Task description. Reproduce word for word, from the entries below, the line with "Instruction: Tap the Reply button", the line with "Image resolution: width=1920", and every line between them, and nothing more.

Stored data.
- - - - - - -

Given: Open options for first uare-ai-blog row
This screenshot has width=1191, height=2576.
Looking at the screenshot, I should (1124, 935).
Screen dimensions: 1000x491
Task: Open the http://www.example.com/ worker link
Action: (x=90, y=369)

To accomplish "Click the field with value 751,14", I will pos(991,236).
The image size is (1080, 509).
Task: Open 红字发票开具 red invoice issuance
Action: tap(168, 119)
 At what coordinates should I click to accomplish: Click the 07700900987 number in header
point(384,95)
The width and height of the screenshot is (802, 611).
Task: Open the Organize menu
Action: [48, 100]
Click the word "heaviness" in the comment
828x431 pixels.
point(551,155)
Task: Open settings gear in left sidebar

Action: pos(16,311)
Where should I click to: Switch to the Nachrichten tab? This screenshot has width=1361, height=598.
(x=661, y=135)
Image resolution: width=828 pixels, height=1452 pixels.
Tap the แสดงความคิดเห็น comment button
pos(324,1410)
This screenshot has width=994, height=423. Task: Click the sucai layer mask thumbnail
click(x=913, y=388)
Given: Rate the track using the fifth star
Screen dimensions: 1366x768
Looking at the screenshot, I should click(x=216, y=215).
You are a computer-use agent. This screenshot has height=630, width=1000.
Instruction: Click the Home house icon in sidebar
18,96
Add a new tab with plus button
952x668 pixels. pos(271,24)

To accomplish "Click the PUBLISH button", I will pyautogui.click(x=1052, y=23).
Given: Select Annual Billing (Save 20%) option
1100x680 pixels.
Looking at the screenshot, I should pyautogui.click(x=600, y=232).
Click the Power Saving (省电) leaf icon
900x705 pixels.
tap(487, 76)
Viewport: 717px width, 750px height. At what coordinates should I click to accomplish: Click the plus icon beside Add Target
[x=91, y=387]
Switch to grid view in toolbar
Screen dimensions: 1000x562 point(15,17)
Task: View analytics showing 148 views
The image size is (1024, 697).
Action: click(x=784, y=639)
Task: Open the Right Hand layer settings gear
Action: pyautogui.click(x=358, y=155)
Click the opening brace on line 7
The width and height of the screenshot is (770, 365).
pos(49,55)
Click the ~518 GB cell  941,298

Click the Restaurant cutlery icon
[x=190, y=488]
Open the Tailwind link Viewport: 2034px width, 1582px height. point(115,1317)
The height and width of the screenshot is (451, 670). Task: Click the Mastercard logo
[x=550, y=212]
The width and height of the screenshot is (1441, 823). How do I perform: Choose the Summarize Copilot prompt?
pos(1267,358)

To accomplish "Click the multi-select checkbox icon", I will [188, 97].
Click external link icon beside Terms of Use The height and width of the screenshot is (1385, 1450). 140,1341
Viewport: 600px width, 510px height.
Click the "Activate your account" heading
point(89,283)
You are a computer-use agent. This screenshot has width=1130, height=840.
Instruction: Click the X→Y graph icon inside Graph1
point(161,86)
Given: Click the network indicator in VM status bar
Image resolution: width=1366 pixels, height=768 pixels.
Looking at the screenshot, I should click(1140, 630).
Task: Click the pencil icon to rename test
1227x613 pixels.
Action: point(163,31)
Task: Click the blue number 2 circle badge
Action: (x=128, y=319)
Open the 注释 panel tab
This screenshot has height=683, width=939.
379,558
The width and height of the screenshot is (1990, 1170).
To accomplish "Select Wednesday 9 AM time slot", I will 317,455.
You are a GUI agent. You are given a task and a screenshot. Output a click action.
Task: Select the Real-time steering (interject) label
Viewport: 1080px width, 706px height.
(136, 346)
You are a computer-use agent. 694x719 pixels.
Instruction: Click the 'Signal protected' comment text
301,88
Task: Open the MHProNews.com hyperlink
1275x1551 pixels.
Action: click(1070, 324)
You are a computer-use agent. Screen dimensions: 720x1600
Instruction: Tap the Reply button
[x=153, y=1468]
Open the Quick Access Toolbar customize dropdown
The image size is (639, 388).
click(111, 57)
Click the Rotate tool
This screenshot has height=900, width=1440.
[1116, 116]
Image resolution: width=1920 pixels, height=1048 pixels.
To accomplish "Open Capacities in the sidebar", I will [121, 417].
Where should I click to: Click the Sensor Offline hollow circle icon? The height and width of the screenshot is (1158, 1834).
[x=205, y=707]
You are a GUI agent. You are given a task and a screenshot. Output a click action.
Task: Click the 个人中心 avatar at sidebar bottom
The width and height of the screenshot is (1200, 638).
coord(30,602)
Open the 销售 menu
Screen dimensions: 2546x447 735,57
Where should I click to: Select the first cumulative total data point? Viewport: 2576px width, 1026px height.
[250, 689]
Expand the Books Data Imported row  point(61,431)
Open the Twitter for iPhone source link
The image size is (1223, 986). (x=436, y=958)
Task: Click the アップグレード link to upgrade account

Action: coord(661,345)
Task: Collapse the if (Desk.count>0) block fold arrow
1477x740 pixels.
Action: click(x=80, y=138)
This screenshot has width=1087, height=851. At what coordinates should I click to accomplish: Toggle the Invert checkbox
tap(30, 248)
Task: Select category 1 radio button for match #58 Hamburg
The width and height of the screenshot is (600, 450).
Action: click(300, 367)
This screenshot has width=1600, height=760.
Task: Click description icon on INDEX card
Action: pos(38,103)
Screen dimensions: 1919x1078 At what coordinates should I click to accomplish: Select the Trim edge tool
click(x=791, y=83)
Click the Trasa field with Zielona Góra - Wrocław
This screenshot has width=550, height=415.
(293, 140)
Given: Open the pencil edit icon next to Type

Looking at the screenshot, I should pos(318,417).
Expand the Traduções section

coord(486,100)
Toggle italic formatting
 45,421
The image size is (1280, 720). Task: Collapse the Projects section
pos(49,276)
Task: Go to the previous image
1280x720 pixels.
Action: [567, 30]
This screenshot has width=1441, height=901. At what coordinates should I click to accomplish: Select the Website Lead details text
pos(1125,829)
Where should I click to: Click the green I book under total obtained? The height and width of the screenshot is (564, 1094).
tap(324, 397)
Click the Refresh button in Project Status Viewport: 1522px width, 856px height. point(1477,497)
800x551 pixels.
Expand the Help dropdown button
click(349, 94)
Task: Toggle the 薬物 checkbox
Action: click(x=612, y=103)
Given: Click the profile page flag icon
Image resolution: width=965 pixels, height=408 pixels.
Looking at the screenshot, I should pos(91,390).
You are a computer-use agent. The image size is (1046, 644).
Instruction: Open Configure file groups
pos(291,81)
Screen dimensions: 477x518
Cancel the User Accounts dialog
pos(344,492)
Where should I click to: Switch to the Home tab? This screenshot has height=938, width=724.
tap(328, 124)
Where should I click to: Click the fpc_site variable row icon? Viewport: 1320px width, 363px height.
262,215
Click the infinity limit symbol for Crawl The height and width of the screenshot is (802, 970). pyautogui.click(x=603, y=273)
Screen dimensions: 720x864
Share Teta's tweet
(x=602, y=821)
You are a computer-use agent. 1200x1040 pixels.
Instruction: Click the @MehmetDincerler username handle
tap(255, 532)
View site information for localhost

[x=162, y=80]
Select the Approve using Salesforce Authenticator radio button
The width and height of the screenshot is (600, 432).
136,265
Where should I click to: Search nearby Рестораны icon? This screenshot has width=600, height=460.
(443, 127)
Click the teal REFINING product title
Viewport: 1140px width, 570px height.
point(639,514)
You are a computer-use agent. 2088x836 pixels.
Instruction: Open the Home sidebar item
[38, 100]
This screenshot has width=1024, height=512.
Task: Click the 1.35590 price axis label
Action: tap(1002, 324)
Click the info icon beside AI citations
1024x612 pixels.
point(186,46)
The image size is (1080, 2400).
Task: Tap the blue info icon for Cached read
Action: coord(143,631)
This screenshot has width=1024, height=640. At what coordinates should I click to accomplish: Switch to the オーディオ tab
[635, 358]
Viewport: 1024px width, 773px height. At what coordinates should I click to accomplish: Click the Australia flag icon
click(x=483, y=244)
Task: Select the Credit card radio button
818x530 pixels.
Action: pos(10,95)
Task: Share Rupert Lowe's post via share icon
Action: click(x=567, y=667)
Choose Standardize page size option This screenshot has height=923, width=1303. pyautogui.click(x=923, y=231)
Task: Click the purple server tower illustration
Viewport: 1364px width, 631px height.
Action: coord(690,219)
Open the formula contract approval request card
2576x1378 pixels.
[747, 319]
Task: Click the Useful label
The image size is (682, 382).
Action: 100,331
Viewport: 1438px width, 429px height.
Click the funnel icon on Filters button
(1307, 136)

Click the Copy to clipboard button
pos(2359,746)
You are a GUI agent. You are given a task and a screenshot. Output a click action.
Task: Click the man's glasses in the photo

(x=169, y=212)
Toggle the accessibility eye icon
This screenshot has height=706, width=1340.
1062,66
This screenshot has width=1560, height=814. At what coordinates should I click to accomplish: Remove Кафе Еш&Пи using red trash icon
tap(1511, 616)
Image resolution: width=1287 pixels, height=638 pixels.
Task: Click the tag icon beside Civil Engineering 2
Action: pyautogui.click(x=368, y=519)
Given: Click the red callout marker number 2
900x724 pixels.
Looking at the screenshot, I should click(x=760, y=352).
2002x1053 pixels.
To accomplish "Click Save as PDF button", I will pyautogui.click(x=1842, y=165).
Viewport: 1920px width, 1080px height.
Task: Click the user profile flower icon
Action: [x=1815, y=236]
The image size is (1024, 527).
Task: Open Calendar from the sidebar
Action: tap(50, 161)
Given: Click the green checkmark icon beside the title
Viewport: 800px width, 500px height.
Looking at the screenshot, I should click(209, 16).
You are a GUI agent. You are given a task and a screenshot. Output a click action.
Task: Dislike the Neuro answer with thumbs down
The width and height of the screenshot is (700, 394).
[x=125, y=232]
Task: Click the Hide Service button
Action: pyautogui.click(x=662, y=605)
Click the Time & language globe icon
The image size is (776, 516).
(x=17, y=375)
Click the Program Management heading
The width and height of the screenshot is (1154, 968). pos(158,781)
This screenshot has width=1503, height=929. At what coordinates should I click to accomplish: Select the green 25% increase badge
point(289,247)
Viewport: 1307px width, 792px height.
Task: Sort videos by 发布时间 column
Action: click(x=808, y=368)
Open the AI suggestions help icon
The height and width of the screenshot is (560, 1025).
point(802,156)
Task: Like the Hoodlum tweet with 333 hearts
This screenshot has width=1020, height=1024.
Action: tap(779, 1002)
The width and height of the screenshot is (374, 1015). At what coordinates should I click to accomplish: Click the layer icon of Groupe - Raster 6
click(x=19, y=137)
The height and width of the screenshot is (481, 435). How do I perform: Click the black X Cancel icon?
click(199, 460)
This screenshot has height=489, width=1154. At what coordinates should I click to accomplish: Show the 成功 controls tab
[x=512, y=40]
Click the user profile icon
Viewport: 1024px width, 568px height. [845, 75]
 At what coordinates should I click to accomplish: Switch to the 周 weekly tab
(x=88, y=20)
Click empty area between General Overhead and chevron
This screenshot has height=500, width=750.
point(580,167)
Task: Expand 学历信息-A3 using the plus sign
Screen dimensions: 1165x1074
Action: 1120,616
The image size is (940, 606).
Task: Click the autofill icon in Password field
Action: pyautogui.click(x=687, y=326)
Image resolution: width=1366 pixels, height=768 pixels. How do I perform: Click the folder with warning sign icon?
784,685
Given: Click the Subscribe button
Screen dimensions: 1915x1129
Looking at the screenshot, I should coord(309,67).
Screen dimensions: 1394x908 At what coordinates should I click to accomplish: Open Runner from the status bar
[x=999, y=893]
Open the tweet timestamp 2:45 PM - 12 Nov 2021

- - - - - - -

Task answer.
Instruction: Tap the Reply button
[x=153, y=1468]
Open the Quick Access Toolbar customize dropdown
The image size is (639, 388).
click(111, 57)
Click the Rotate tool
This screenshot has height=900, width=1440.
[1116, 116]
Image resolution: width=1920 pixels, height=1048 pixels.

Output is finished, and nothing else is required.